● The task: Every line of the data below is to be given again as it appears, with the images removed.
[Data for the task — start]
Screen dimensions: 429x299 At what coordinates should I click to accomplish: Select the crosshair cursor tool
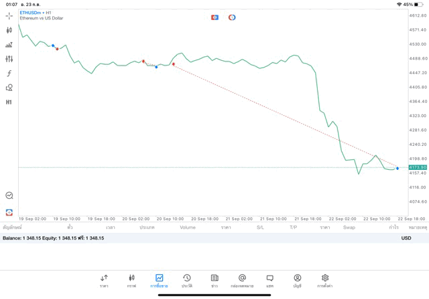coord(9,15)
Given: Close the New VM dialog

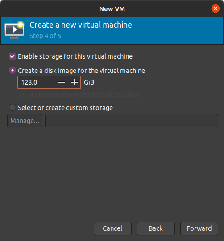Looking at the screenshot, I should [x=216, y=8].
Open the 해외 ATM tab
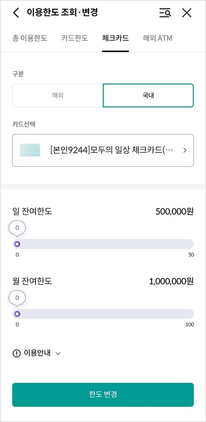206x422 pixels. pos(157,38)
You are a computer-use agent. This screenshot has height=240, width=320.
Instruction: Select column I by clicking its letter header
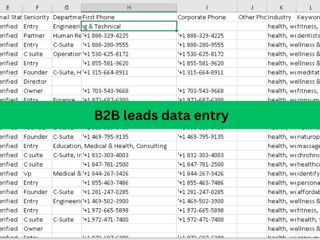(x=206, y=7)
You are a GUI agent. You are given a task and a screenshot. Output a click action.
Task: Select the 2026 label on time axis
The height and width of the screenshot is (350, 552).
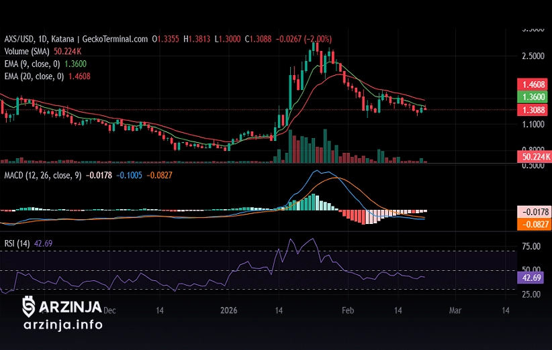(229, 311)
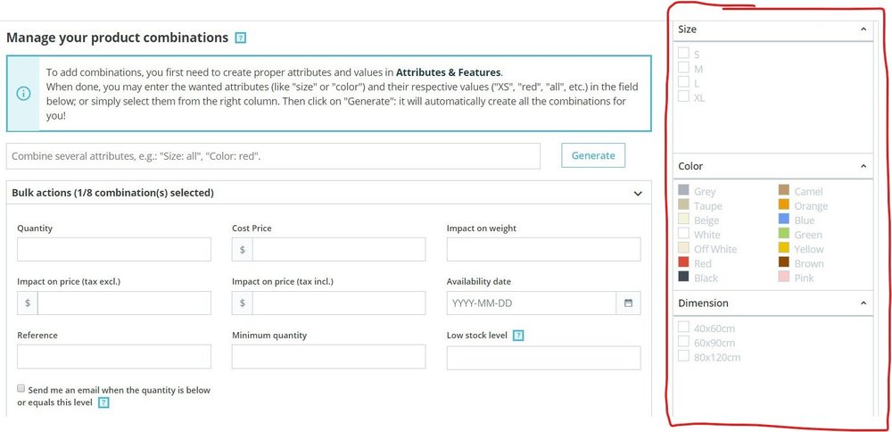Click the Reference text field
The width and height of the screenshot is (892, 432).
pos(114,357)
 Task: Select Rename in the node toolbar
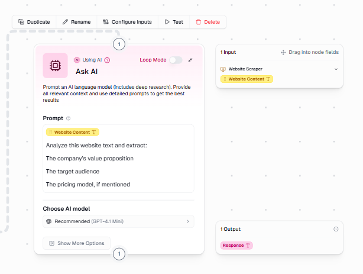[76, 22]
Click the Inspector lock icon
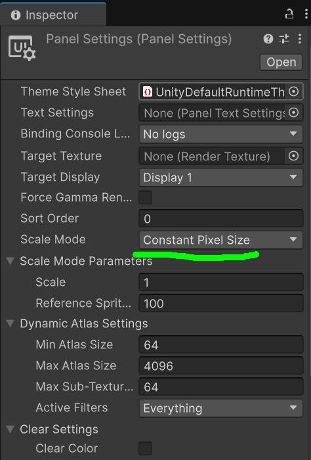The height and width of the screenshot is (460, 311). click(x=289, y=14)
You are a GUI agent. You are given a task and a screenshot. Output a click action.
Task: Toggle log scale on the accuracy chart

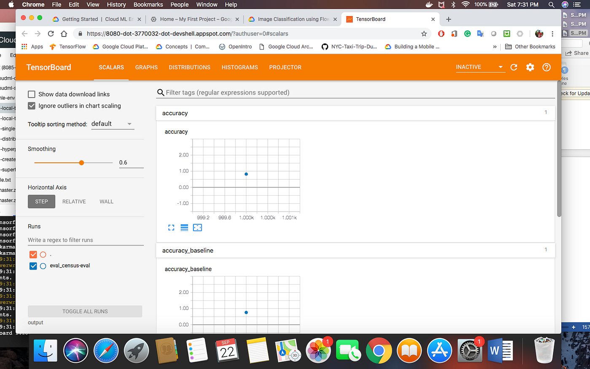point(184,227)
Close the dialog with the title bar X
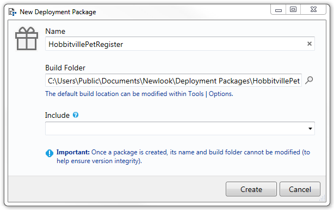 tap(313, 10)
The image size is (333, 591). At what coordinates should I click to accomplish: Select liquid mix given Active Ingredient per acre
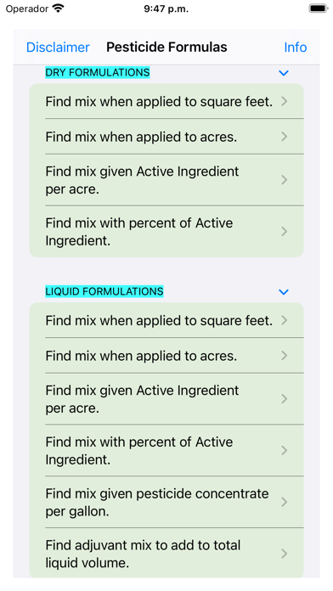point(167,399)
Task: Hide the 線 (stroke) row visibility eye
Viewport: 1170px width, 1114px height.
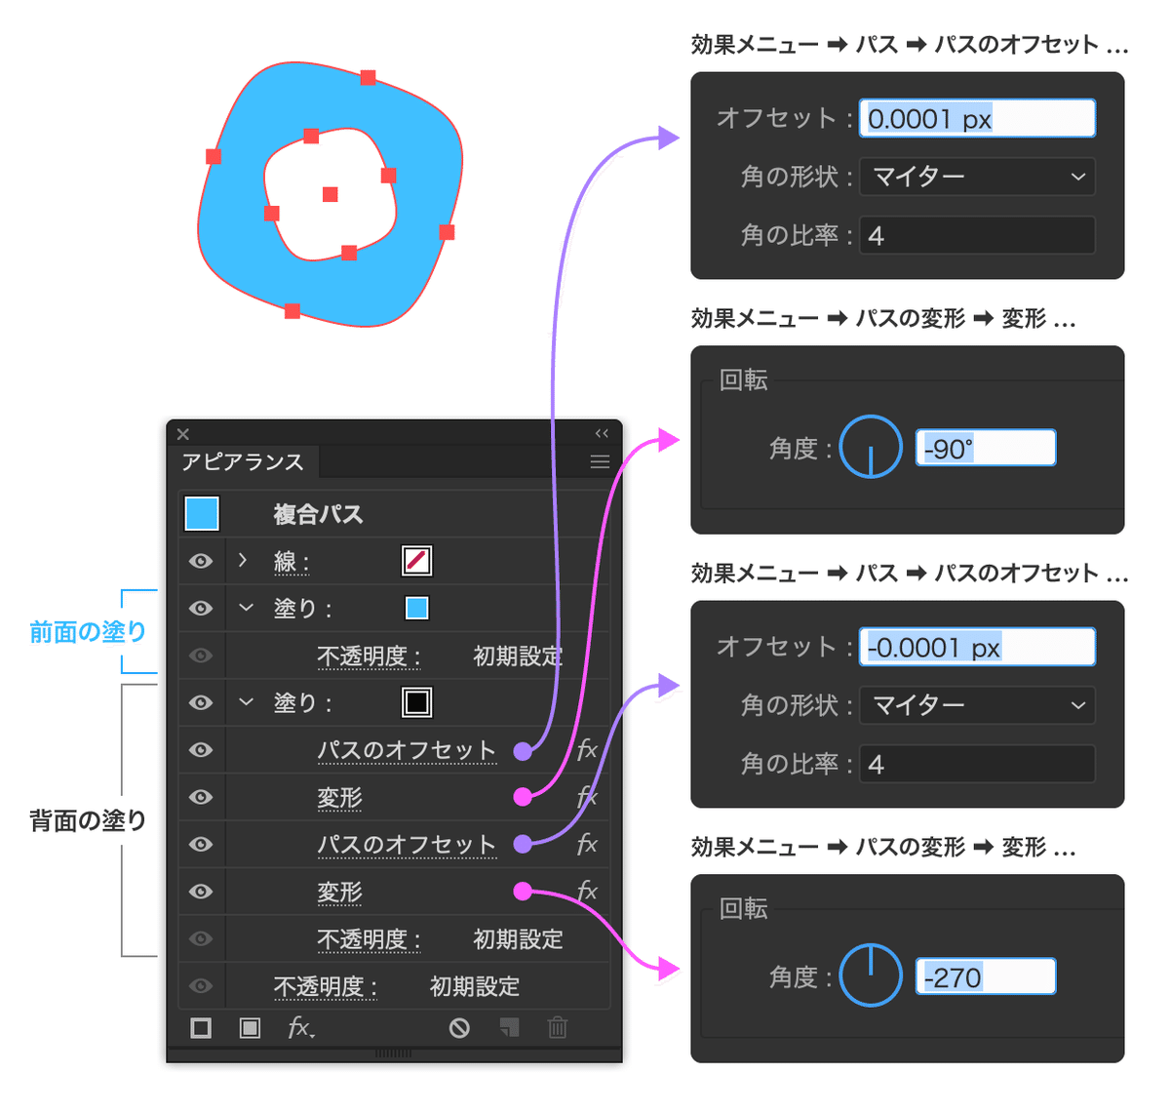Action: 200,561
[Data for the task — finish]
● Written reply:
Screen dimensions: 429x299 At what coordinates should I click to accomplish: Select the crosshair cursor tool
coord(9,15)
Given: Close the New VM dialog

Looking at the screenshot, I should [x=216, y=8].
Open the 해외 ATM tab
206x422 pixels. pos(157,38)
You are a computer-use agent. This screenshot has height=240, width=320.
Instruction: Select column I by clicking its letter header
(x=206, y=7)
You are a GUI agent. You are given a task and a screenshot. Output a click action.
Task: Select the 2026 label on time axis
The height and width of the screenshot is (350, 552).
(229, 311)
Click the Reference text field
The width and height of the screenshot is (892, 432).
pos(114,357)
 Task: Select Rename in the node toolbar
[76, 22]
Click the Inspector lock icon
The height and width of the screenshot is (460, 311). click(x=289, y=14)
You are a GUI agent. You are given a task and a screenshot. Output a click action.
Task: Toggle log scale on the accuracy chart

point(184,227)
Close the dialog with the title bar X
 tap(313, 10)
The image size is (333, 591). At what coordinates should I click to accomplish: Select liquid mix given Active Ingredient per acre
point(167,399)
Task: Hide the 線 (stroke) row visibility eye
Viewport: 1170px width, 1114px height.
Action: 200,561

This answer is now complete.